= GIVEN RECORDS =
+ + +
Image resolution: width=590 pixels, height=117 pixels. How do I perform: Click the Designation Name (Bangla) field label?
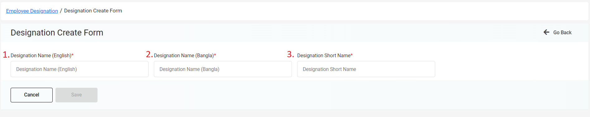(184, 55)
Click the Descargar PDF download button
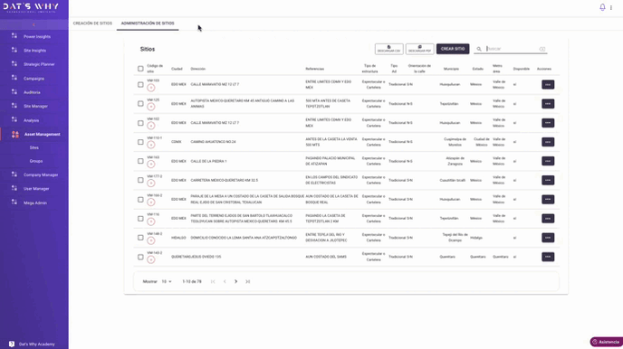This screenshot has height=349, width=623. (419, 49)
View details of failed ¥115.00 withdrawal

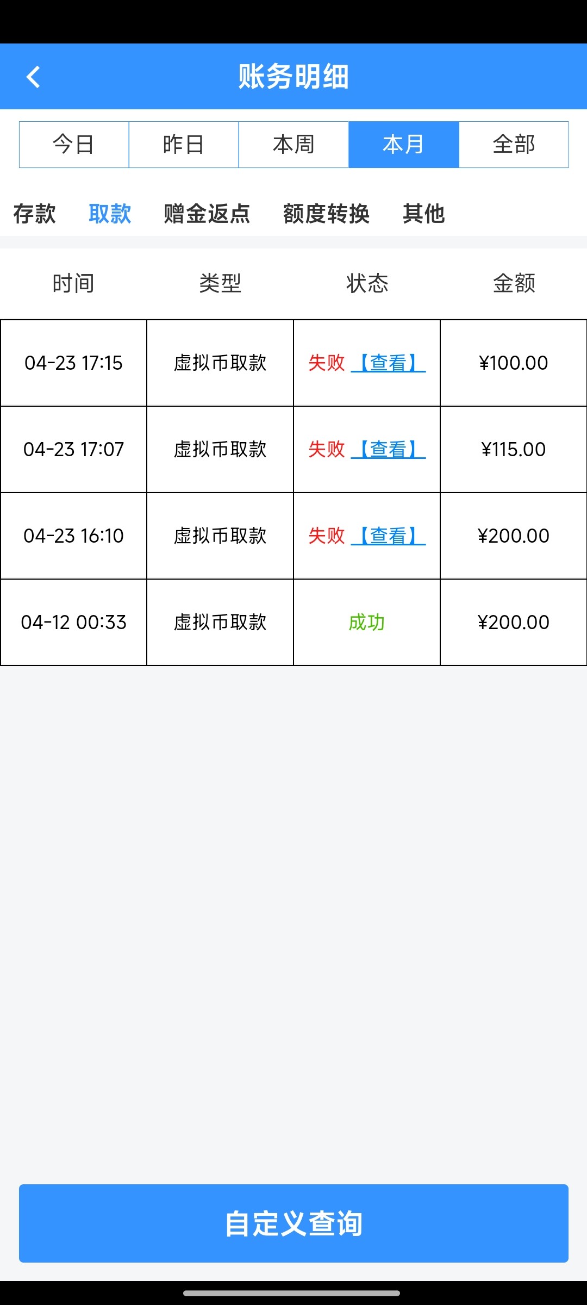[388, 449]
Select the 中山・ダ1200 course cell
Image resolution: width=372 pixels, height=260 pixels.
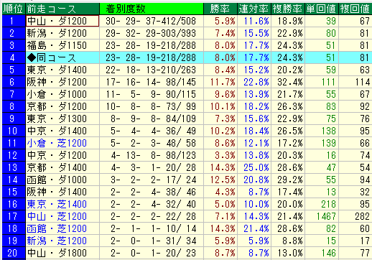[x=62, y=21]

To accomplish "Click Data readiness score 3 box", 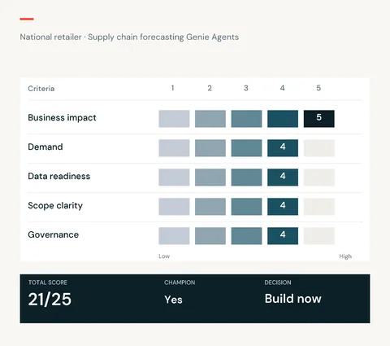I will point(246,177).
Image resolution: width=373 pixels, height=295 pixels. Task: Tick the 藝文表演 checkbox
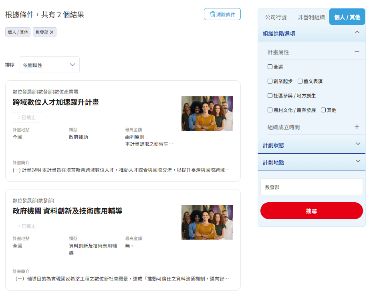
+ + +
= PROBLEM REQUIREMENTS =
The line containing "Select the 中山・ダ1200 course cell" marks the end: retype every line from the first one in the listing up to and including it, without pictures.

= ANSWER TO THIS PROBLEM =
Image resolution: width=590 pixels, height=117 pixels. How do I perform: Click the Designation Name (Bangla) field label?
(184, 55)
Click the Descargar PDF download button
This screenshot has height=349, width=623. (419, 49)
View details of failed ¥115.00 withdrawal

[388, 449]
Select the 中山・ダ1200 course cell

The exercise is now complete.